This is a must read. It's a long essay about the finding, production, and depletion of world oil reserves. Click on the right hand side legends to get a slide.

If he is right is correct, the recent rise in oil prices makes a great deal of sense. We could be seeing the start of the plateau in oil production, with increasing pricing power shifting to the middel eastern countries, with their quaint feudal monarchies.

Prices could soar, and there isn't anything the PPT can do about it.

On a perEven if oil stills at the $30 level, it would be very deflationary for the US economy, as it assumes an abundent and cheap source of energy.

-- Sure M. Hopeful (Hopeful@future.com), January 22, 2000.


Laurane,

What a great article. Thanks.

-- J Wheel (motherof5@wellprepared.noregrets), January 22, 2000.


Yes, but we might be on the verge of creating other sources of fuel. Did I hear someone say something about extraction from plants?

-- Mara (MaraWayne@aol.com), January 22, 2000.

Someone please see that GORDEN gets a copy of this!

Tommy

-- Tommy Rogers (Been there@Just a Thought.com), January 22, 2000.


Links to more of Dr. Campbell's work:

http://dieoff.org/page131.htm

http://www.hubbertp eak.com/campbell/cen21.htm

-- Rachel Gibson (rgibson@hotmail.com), January 22, 2000.

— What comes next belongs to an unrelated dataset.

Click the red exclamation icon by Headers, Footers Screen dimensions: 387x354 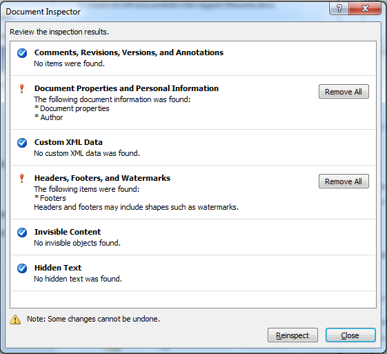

Link to Campbell's presentation: THE IMMINENT PEAK OF WORLD OIL PRODUCTION

He says--

"Looking at the world as a whole, we see this growing deficit. Discovery peaked in the 1960s with a 60 Gb surplus. But that has given way to a deficit of almost 20 Gb We now find one barrel for every four we consume.

The general situation seems so obvious. Surely everyone can see it staring them in the face. How can any thinking person not be aware of it? How can governments be oblivious of the realities of discovery and their implications? How is it possible, given the critical importance of oil to our entire economy.

Straight talk. Should be required reading in every high school.

-- Tom Carey (tomcarey@mindspring.com), January 23, 2000.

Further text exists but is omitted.